Para focar apenas no enriquecimento devido às virtudes pessoais, vou ignorar a questão da herança onde a pessoa já nasce rica, o que a colocaria em melhores condições de se qualificar e competir. Assim, como ponto de partida, admitirei a situação idealizada em que se tenha plena liberdade de criar e empreender, e que todas as pessoas estejam na mesma condição social. Logo, no início, o diferencial entre elas poderá ser apenas nas qualidades pessoais. Nestas condições, conforme as ambições e os estímulos que a vida oferece, são despertadas nas pessoas as qualidades "habilidade e determinação". Dependendo de suas intensidades, bem como de suas combinações nas várias atividades que se apresentam (esportes, medicina, artes, computação, pescaria...), uns conseguem se destacar mais e outros menos, numa certa pontuação que chamarei de "escala de mérito". Por exemplo: para uma certa atividade, a combinação "muito habilidosa e muito determinada" corresponderia ao topo da escala, enquanto que a combinação "pouco habilidosa e pouco determinada" a base da escala. As demais combinações estariam entre estes dois extremos.

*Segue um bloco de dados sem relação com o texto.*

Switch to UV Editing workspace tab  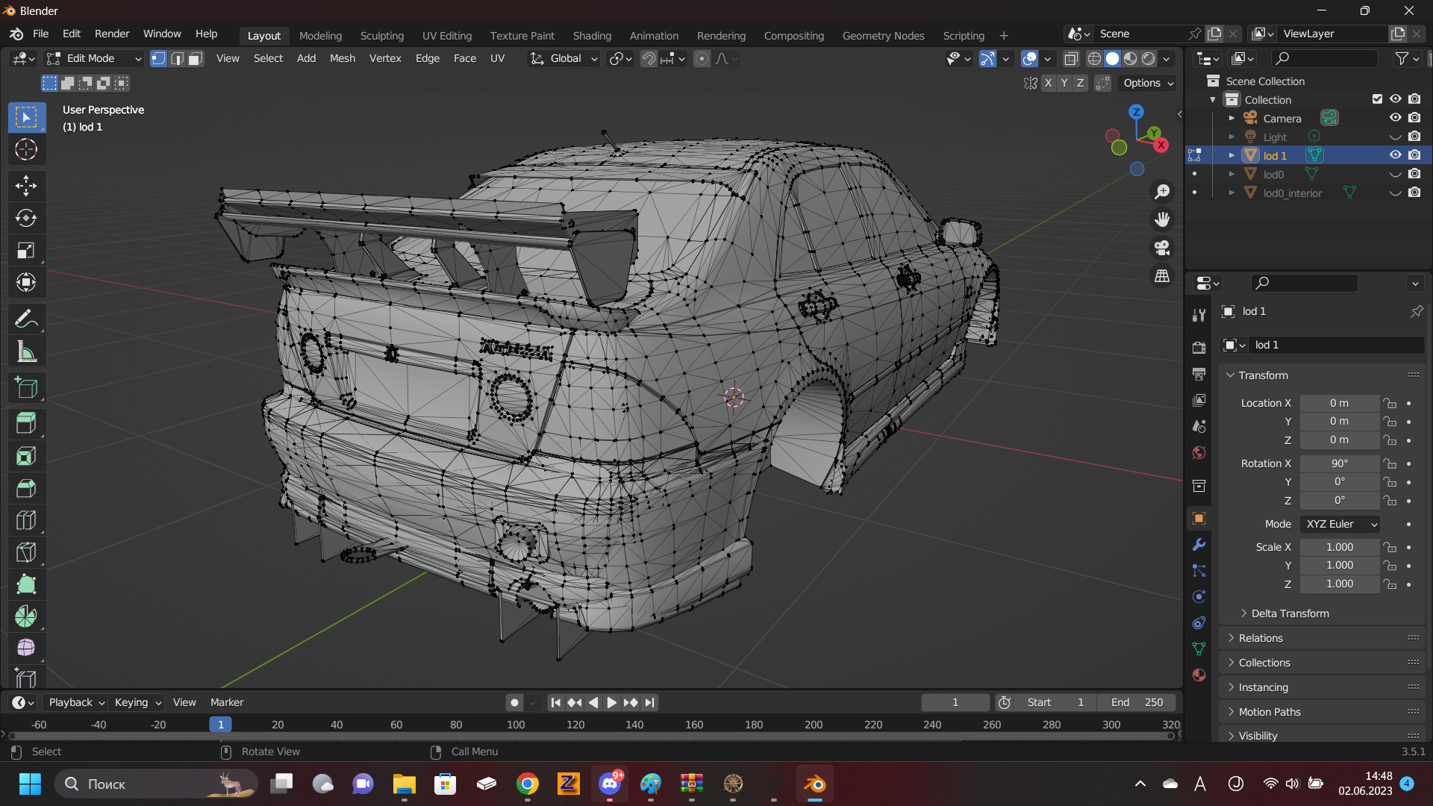(446, 36)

Certamente o sucesso social ou econômico não é o objetivo essencial de todas as pessoas. Creio que muitas ficam satisfeitas fazendo o que a vida lhe oferece, tendo um ganho razoável para viver tranquila e com simplicidade. Mas, também existem pessoas que desejam o sucesso social - umas mais e outras menos - e procuram persegui-lo para tentar criar maiores alternativas de vida. Tem também aqueles que curtem a vida adoidado, não se preparando adequadamente para o futuro, e que depois acabam reivindicando com a bandeira de "justiça social" as mesmas regalias daqueles que conquistaram algo a mais com muito esforço e inteligência.

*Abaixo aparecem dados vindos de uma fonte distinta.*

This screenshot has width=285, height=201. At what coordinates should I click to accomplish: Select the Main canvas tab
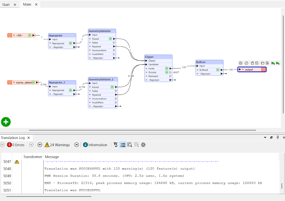27,5
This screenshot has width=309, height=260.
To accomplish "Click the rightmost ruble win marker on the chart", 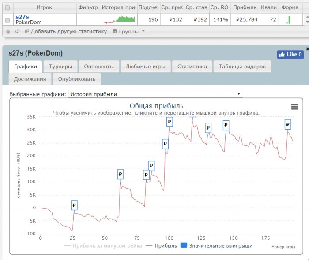I will click(x=288, y=125).
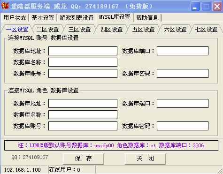Focus role database 数据库账号 input
Image resolution: width=223 pixels, height=174 pixels.
pyautogui.click(x=83, y=126)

Para as pessoas que escolhem uma atividade valorizada no mercado e estão na parte mais alta da "escala de mérito", obtido o sucesso social, ao longo do tempo começa ocorrer um acúmulo de capital e, a partir de certo momento, deixaria de existir a premissa inicial de que todos tem a mesma condição social. Com isto, a competição da vida tornar-se-ia cada vez mais desequilibrada, a favor daqueles que acumularam maiores recursos econômicos. O motivo é óbvio: além das qualidades pessoais, com mais recursos disponíveis passariam a ter ainda mais melhores condições de se qualificar e de obter também os melhores empregos. Apesar das diferenças sociais que começariam aparecer, não dá para criticar os que conseguem maior sucesso social, pois o conquistaram com mérito pessoal baseado em qualidades tipicamente humanas e dentro das regras do jogo. Ou, de outra forma: não podemos condenar os que avançam mais, só porque existem aqueles que avançam menos.
Este avanço social pode continuar se ampliando sem que se fuja dos princípios iniciais estabelecidos, caso o capital acumulado seja reaplicado na sociedade em empreendimentos criativos e atraentes, podendo chegar até nas grandes fortunas. A eficácia disto estaria novamente associada as qualidades "habilidade e determinação" dos que investem, uma vez que depende da vontade e percepção em saber o que a sociedade deseja como, por exemplo: se divertir num "evento de qualidade" como um show musical dos Rolling Stones ou adquirir um "produto de utilidade" como um celular diferenciado.
O ganho do investidor seria gerado deste algo novo e atrativo "criado do nada" e lançado com sucesso à sociedade, e não porque ele explora ou subtrai de alguém. Como se verifica, neste sistema conhecido também como "capitalismo", o verdadeiro e grande patrão é o conjunto da população, pois, se for lançado no mercado um "evento ou produto" não atraente, ele simplesmente seria ignorado com prejuízo certo ao investidor.